> **Text for analysis**:
-=-=-=-=-

Engines with four cylinders are rarely very exotic, but the Mercedes-Benz M139 is a defiant exception. This hand-built, all-aluminium firecracker features a twin-scroll turbocharger, chill-cast block with motorsport-style closed deck, lightweight forged pistons, 200bar direct injection and variable valve timing for both the intake and exhaust camshafts. In the 421hp Mercedes-AMG A45 S, it’s the most powerful production four-pot engine in the world.
Combining the M139’s explosive performance with sports car design and finely honed Lotus handling sounds like a recipe for success. So is the new Emira I4 equal to the sum of its parts?
It might be the entry-level Emira, but the I4’s vital statistics aren’t vastly different to the established V6 version. Maximum power is 365hp (down 41hp), 0-62mph takes 4.4 seconds (0.1sec slower) and kerb weight is 1,446kg (a scant 11kg lighter). At £81,495 in First Edition guise, the new Lotus also costs just £4,500 less than its six-cylinder sibling.

-=-=-=-=-

> **Dataset extract**:
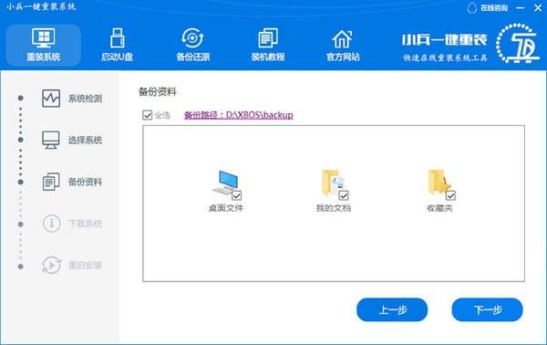Image resolution: width=547 pixels, height=345 pixels.
Task: Select the 选择系统 monitor step icon
Action: click(51, 140)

-=-=-=-=-

> **Exercise requirements**: Print the whole text about the Lotus Emira I4 word for word, with no changes.

> **Result for this exercise**:
Engines with four cylinders are rarely very exotic, but the Mercedes-Benz M139 is a defiant exception. This hand-built, all-aluminium firecracker features a twin-scroll turbocharger, chill-cast block with motorsport-style closed deck, lightweight forged pistons, 200bar direct injection and variable valve timing for both the intake and exhaust camshafts. In the 421hp Mercedes-AMG A45 S, it’s the most powerful production four-pot engine in the world.
Combining the M139’s explosive performance with sports car design and finely honed Lotus handling sounds like a recipe for success. So is the new Emira I4 equal to the sum of its parts?
It might be the entry-level Emira, but the I4’s vital statistics aren’t vastly different to the established V6 version. Maximum power is 365hp (down 41hp), 0-62mph takes 4.4 seconds (0.1sec slower) and kerb weight is 1,446kg (a scant 11kg lighter). At £81,495 in First Edition guise, the new Lotus also costs just £4,500 less than its six-cylinder sibling.